GOALS |
**A)** Please mark each statement (i), (ii), (iii) yes or no according to the forum thread on welded versus riveted hulls, and quote the words that decide it: (i) Ralphy's 1986 boat has rivets and does not leak. (ii) ESOX favors riveted hulls for aluminum boats of 16 feet and under. (iii) boostfan's dad used his boat on Lake St. Clair.
**B)** In the forum thread on welded versus riveted hulls, what motor did Ralphy put on his boat?

GIVEN TEXT |
================

# welded hull or rivited



## Ralphy (Apr 4, 2009)

For any of you guys that work in the boat industry or from personal experiance could you give me your ideas what is a better design. I have heard the welds come apart on some and also that the rivits leak. Being a certified welder myself if done right they should never come apart, my concern is if they grind the welds to much you are going to have problems. I have a 1986 16 ft blue fin that has rivits and it does not leak a drop, it has been a great boat. I put a 2002 50 hp merc on it and runs good, but looking at todays boats with the wider beams I'm thinking of upgrading, but dont want to pull the trigger with out some input from fellow fisherman. Basspro has a 16.5 deep v that has me drooling it has a welded hull. Thanks for the info.


----------



## localyahoo (May 28, 2009)

are you fishing the big lakes or just inland lakes?


----------



## ESOX (Nov 20, 2000)

After a lifetime of aluminum boats, I finally got glass and will never look back. To me aluminum is suitable only for 16' and under boats that will be used on protected waters. And I say welded for those.


----------



## localyahoo (May 28, 2009)

ESOX said:


> After a lifetime of aluminum boats, I finally got glass and will never look back. To me aluminum is suitable only for 16' and under boats that will be used on protected waters. And I say welded for those.


And thats the truth.


----------



## boostfan (Feb 7, 2011)

Ralphy said:


> For any of you guys that work in the boat industry or from personal experiance could you give me your ideas what is a better design. I have heard the welds come apart on some and also that the rivits leak. Being a certified welder myself if done right they should never come apart, my concern is if they grind the welds to much you are going to have problems. I have a 1986 16 ft blue fin that has rivits and it does not leak a drop, it has been a great boat. I put a 2002 50 hp merc on it and runs good, but looking at todays boats with the wider beams I'm thinking of upgrading, but dont want to pull the trigger with out some input from fellow fisherman. Basspro has a 16.5 deep v that has me drooling it has a welded hull. Thanks for the info.


Stay away, my dad bought a bass pro welded 17 ft in 2006 and had it crack a couple times in the first couple years. He used on lake st clair a lot so it did see some chopy waters. The last time it happened, it was so severe, the bilge pump barely kept up and kept him from sinking. After that he went to glass.

My original philsophy with aluminum was welded because you would think that it could not leak. When I thought about it more, the reality in the construction of almost anything is that it needs to flex. Rivits allow easier flex and movement without cracking, sure you may get some minor leaking through the rivits but the key word is minor.

================

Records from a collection
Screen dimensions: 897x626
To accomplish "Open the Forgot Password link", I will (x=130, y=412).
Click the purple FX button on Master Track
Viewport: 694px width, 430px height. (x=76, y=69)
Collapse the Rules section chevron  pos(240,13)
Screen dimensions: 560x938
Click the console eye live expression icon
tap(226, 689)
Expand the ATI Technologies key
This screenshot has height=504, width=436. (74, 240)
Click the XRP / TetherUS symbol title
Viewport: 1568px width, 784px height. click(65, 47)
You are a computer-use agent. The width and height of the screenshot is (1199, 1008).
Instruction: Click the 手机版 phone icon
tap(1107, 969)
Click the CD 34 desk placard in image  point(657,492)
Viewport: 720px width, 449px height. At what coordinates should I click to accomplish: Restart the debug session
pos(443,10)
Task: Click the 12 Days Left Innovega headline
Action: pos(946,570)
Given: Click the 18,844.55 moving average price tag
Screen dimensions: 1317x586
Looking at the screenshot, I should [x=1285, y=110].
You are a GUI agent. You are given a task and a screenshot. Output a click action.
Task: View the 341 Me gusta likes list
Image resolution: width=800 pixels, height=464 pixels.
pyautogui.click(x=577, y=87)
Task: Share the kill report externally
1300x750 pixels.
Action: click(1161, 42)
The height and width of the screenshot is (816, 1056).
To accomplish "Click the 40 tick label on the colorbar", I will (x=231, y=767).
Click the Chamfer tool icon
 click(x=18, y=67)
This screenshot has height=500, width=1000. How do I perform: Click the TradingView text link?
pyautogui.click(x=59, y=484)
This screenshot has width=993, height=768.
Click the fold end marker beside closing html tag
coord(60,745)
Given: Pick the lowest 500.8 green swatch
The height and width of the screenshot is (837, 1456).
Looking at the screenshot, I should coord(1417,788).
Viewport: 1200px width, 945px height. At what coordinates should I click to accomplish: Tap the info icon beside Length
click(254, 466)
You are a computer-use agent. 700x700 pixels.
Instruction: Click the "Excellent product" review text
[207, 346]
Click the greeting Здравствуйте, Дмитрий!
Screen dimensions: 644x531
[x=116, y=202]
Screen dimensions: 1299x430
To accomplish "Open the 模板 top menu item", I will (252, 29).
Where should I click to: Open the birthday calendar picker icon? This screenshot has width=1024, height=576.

================

OUTPUTS BY TASK |
**A)**
(i) Yes: "I have a 1986 16 ft blue fin that has rivits and it does not leak a drop"
(ii) No: "And I say welded for those."
(iii) Yes: "He used on lake st clair a lot"

**B)** A 2002 50 hp Merc.